Repeat the listing in full. Nothing may be added or left out.

* * *

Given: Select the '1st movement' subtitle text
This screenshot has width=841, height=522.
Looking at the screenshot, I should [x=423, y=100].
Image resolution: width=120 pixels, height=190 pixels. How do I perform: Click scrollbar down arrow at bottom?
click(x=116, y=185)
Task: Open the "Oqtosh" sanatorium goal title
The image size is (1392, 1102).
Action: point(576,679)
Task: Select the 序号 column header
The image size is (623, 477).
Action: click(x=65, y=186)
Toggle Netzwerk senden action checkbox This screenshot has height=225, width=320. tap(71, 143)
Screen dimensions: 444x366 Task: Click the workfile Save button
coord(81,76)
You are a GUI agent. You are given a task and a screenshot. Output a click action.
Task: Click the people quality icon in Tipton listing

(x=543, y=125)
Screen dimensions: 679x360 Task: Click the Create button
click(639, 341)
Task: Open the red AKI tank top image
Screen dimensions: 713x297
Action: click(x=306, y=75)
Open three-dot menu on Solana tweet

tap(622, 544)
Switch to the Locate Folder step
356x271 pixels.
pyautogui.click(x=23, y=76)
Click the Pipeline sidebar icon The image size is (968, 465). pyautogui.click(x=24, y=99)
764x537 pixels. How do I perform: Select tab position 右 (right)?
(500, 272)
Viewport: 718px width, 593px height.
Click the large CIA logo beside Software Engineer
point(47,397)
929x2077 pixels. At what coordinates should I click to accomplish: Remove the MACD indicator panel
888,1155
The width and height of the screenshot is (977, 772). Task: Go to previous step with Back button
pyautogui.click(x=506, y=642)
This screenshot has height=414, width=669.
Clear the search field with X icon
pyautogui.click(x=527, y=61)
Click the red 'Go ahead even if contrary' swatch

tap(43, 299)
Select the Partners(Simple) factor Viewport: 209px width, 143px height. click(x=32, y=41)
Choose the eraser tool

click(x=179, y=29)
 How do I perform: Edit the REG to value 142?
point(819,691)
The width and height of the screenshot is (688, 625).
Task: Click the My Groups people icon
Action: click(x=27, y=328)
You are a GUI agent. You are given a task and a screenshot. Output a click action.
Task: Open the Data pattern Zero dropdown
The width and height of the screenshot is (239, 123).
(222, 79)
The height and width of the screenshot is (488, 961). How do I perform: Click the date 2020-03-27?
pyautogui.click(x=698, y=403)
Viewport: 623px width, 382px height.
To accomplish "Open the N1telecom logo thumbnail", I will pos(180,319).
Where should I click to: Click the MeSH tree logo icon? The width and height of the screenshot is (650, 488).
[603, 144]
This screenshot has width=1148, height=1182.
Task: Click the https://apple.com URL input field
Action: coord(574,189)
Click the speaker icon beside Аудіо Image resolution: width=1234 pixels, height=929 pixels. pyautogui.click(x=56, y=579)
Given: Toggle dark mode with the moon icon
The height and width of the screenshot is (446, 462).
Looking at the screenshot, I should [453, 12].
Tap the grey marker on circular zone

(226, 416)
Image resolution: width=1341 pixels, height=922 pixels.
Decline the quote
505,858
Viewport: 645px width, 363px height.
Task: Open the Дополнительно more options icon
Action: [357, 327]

* * *

**Written answer**
Given: Select the '1st movement' subtitle text
This screenshot has width=841, height=522.
Looking at the screenshot, I should [x=423, y=100].
Image resolution: width=120 pixels, height=190 pixels. How do I perform: Click scrollbar down arrow at bottom?
click(x=116, y=185)
Task: Open the "Oqtosh" sanatorium goal title
The image size is (1392, 1102).
Action: point(576,679)
Task: Select the 序号 column header
The image size is (623, 477).
Action: click(x=65, y=186)
Toggle Netzwerk senden action checkbox This screenshot has height=225, width=320. tap(71, 143)
Screen dimensions: 444x366 Task: Click the workfile Save button
coord(81,76)
You are a GUI agent. You are given a task and a screenshot. Output a click action.
Task: Click the people quality icon in Tipton listing

(x=543, y=125)
Screen dimensions: 679x360 Task: Click the Create button
click(639, 341)
Task: Open the red AKI tank top image
Screen dimensions: 713x297
Action: click(x=306, y=75)
Open three-dot menu on Solana tweet

tap(622, 544)
Switch to the Locate Folder step
356x271 pixels.
pyautogui.click(x=23, y=76)
Click the Pipeline sidebar icon The image size is (968, 465). pyautogui.click(x=24, y=99)
764x537 pixels. How do I perform: Select tab position 右 (right)?
(500, 272)
Viewport: 718px width, 593px height.
Click the large CIA logo beside Software Engineer
point(47,397)
929x2077 pixels. At what coordinates should I click to accomplish: Remove the MACD indicator panel
888,1155
The width and height of the screenshot is (977, 772). Task: Go to previous step with Back button
pyautogui.click(x=506, y=642)
This screenshot has height=414, width=669.
Clear the search field with X icon
pyautogui.click(x=527, y=61)
Click the red 'Go ahead even if contrary' swatch

tap(43, 299)
Select the Partners(Simple) factor Viewport: 209px width, 143px height. click(x=32, y=41)
Choose the eraser tool

click(x=179, y=29)
 How do I perform: Edit the REG to value 142?
point(819,691)
The width and height of the screenshot is (688, 625).
Task: Click the My Groups people icon
Action: click(x=27, y=328)
You are a GUI agent. You are given a task and a screenshot. Output a click action.
Task: Open the Data pattern Zero dropdown
The width and height of the screenshot is (239, 123).
(222, 79)
The height and width of the screenshot is (488, 961). How do I perform: Click the date 2020-03-27?
pyautogui.click(x=698, y=403)
Viewport: 623px width, 382px height.
To accomplish "Open the N1telecom logo thumbnail", I will pos(180,319).
Where should I click to: Click the MeSH tree logo icon? The width and height of the screenshot is (650, 488).
[603, 144]
This screenshot has width=1148, height=1182.
Task: Click the https://apple.com URL input field
Action: coord(574,189)
Click the speaker icon beside Аудіо Image resolution: width=1234 pixels, height=929 pixels. pyautogui.click(x=56, y=579)
Given: Toggle dark mode with the moon icon
The height and width of the screenshot is (446, 462).
Looking at the screenshot, I should [453, 12].
Tap the grey marker on circular zone

(226, 416)
Image resolution: width=1341 pixels, height=922 pixels.
Decline the quote
505,858
Viewport: 645px width, 363px height.
Task: Open the Дополнительно more options icon
Action: [357, 327]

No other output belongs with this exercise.